Poésies: (1923-1988)
de Norge

critiqué par Thomas Fors, le 16 mars 2003
(Beloeil - 88 ans)


La note:  étoiles
Aimer ce qui existe
"Tu es belle comme une pomme.
Tes mouvements ont la musculeuse tension d'un piège,
le troublant équilibre d'une algèbre."
(extrait de Investiture, page 26.
Il m'était impossible de ne pas vous présenter cet extrait pour vous plonger immédiatement dans l'ambiance, dans l'écriture de NORGE. Ce poète s'est attaqué à la totalité du vivant, visible ou invisible pour nous ; il va de l'ordinaire à la cupidité, à la sottise, à la cruauté, à la faiblesse ; il aime tout ce qui existe, y compris les oignons...(autrfois ils faisaient rire, nous confie-t-il)
A la lecture, on découvre l'alternance de deux grands courants, l'un ample, exprimé en versets au ton grave, l'autre serré, aux rythmes divers...
Le poète s'engage sur tous les chemins, il explore tout : le doute, la foi, l'obéissance, la révolte, l'ironie, la gravité, l'amour, le rire, les larmes. C'est un homme qui éprouve toutes les figures par la voie du concret. Son rêve : nous offrir une chanson pour chaque moment de notre vie.
L'appétit est sa voie. Il est animé par un "feu central". Il se réclame de Fargue, de Queneau, de Michaux, de Jarry, c'est pourquoi je vous invite à le lire si ce n'est pas encore fait !
Pilules euphorisantes 10 étoiles

J’ai eu le coup de foudre pour Norge dès la première page et voilà beau temps que « Belle saison » « Oignons » et «cerveaux brûlés » occupent une place de choix sur les rayons non pas de ma cuisine mais de ma bibliothèque. Pour moi ses poèmes en prose, toujours brefs, parfois minuscules, sont des pilules euphorisantes. Fables farfelues, d’une imagination sans limite, elles me rappellent André Breton disant de la poésie d’Aimé Césaire qu’elle avait « la beauté de l’oxygène naissant » J’aime chez Norge ce jaillissement qui s’organise ensuite en des phrases très maîtrisées, sans graisse, sans un mot de trop, où ne restent que la saveur des mots et des idées. J’aime aussi cette alliance de logique et d’absurde, comme chez Lewis Caroll ou dans les limericks anglais. Comme Lewis Caroll, Norge est un excellent « maître d’école buissonnière » qui n’a pas oublié le goût des paradis de l’enfance.

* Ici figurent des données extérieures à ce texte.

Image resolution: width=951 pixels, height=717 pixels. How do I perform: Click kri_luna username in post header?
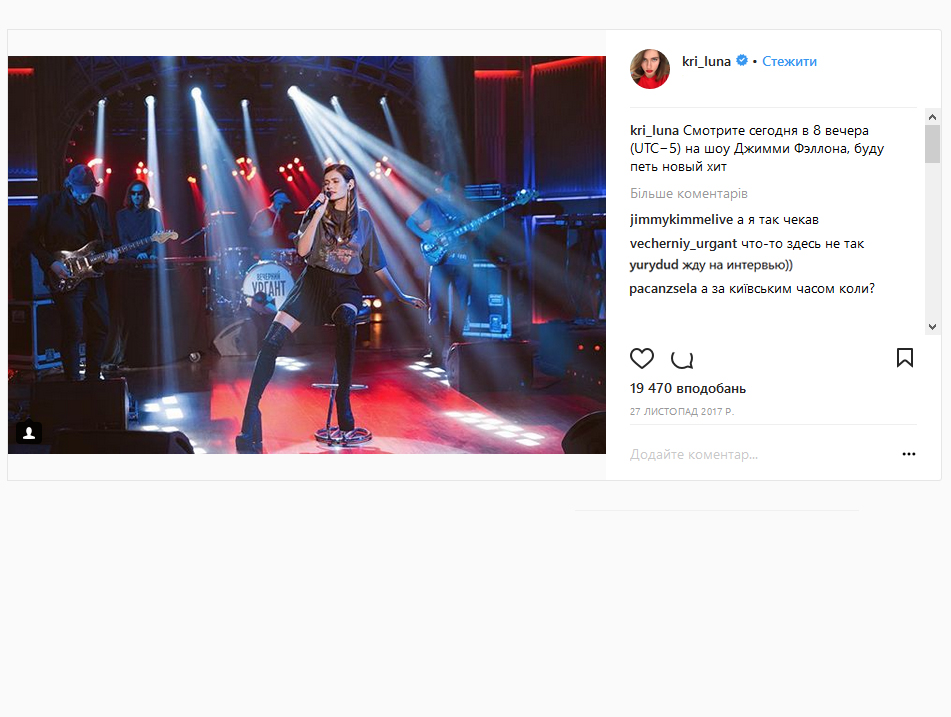click(706, 61)
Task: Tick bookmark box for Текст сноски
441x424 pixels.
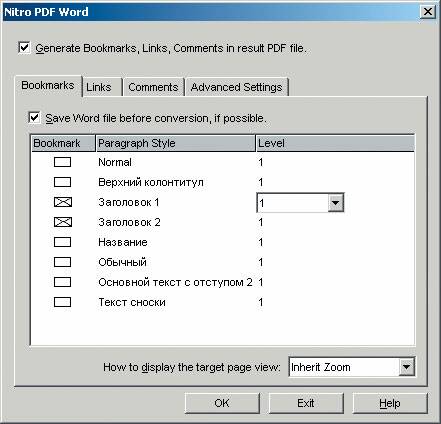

Jaillissement et logique absurde mais évidente, voici un de mes préférés, presque une comptine :

Des Œufs

Encore un orage. Mais celui-ci se mit à pondre et Simon trouva de gros œufs noirs dans son bocage. Le premier était plein d’eau, le deuxième souffla du vent, le troisième ne lui donna qu’un sirop poilu, vilain à voir. Du quatrième sortit une ravissante jeune fille soyeuse, blonde, suave et tout. Les autres œufs, dit-elle, étaient gâtés, moi je suis la petite orage.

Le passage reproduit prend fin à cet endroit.